Element and text position data
- - - - - - -

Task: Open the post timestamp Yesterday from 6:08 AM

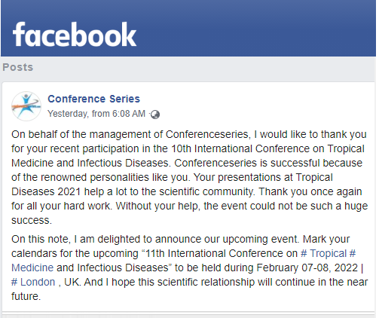Action: pos(96,114)
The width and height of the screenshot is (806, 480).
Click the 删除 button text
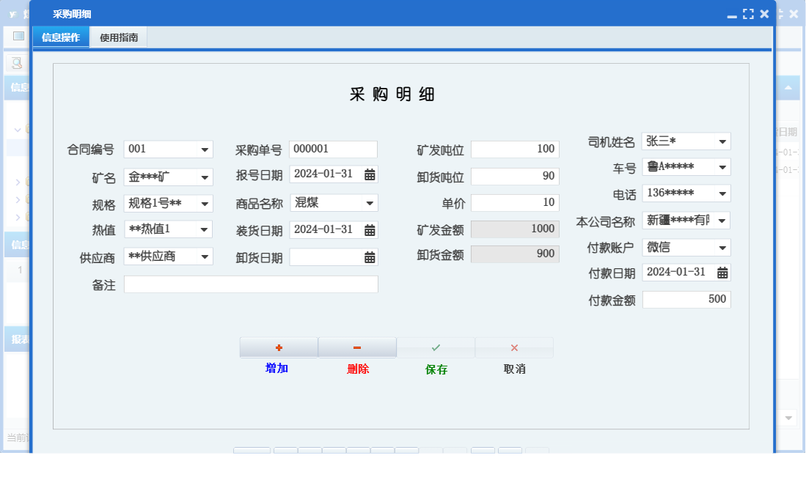357,369
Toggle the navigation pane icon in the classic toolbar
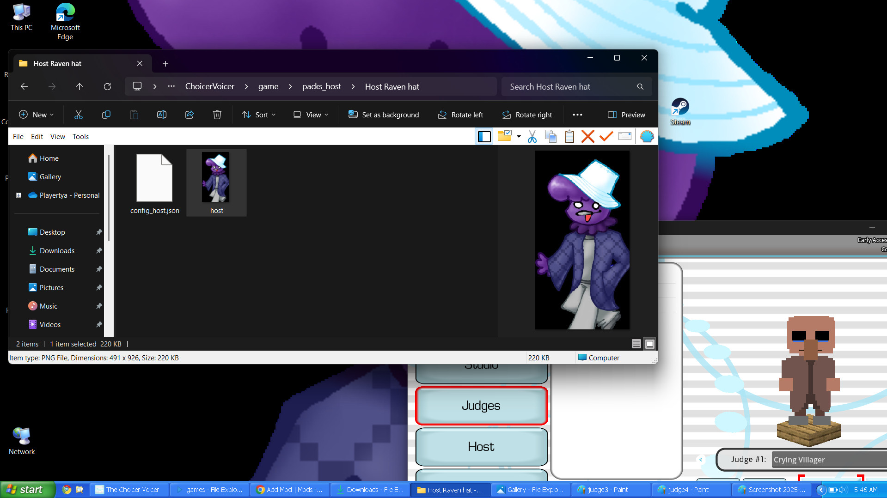 pyautogui.click(x=484, y=136)
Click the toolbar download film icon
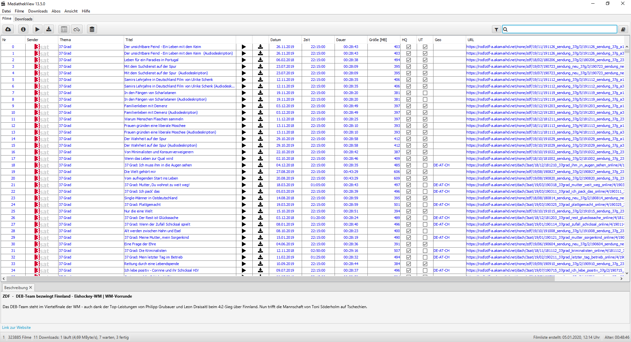This screenshot has width=631, height=342. tap(49, 29)
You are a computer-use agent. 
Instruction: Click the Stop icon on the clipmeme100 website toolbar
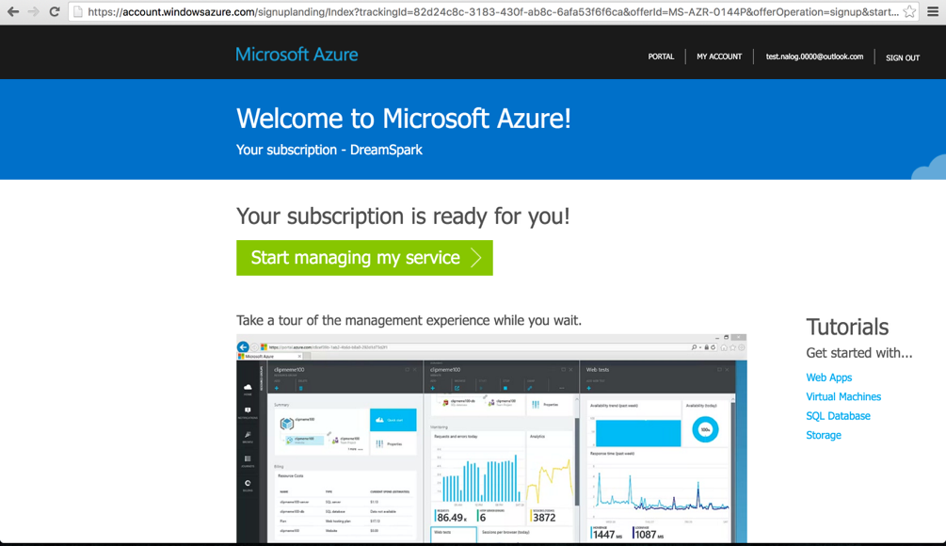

- - - - - - -

> _Job_
Can you copy all of the records above word for word, leaving out the pictures?

> _Result for this exercise_
Task: Open the post timestamp Yesterday from 6:08 AM

Action: pos(96,114)
The width and height of the screenshot is (806, 480).
Click the 删除 button text
357,369
Toggle the navigation pane icon in the classic toolbar
 pyautogui.click(x=484, y=136)
Click the toolbar download film icon
This screenshot has width=631, height=342. tap(49, 29)
You are a computer-use agent. 
Instruction: Click the Stop icon on the clipmeme100 website toolbar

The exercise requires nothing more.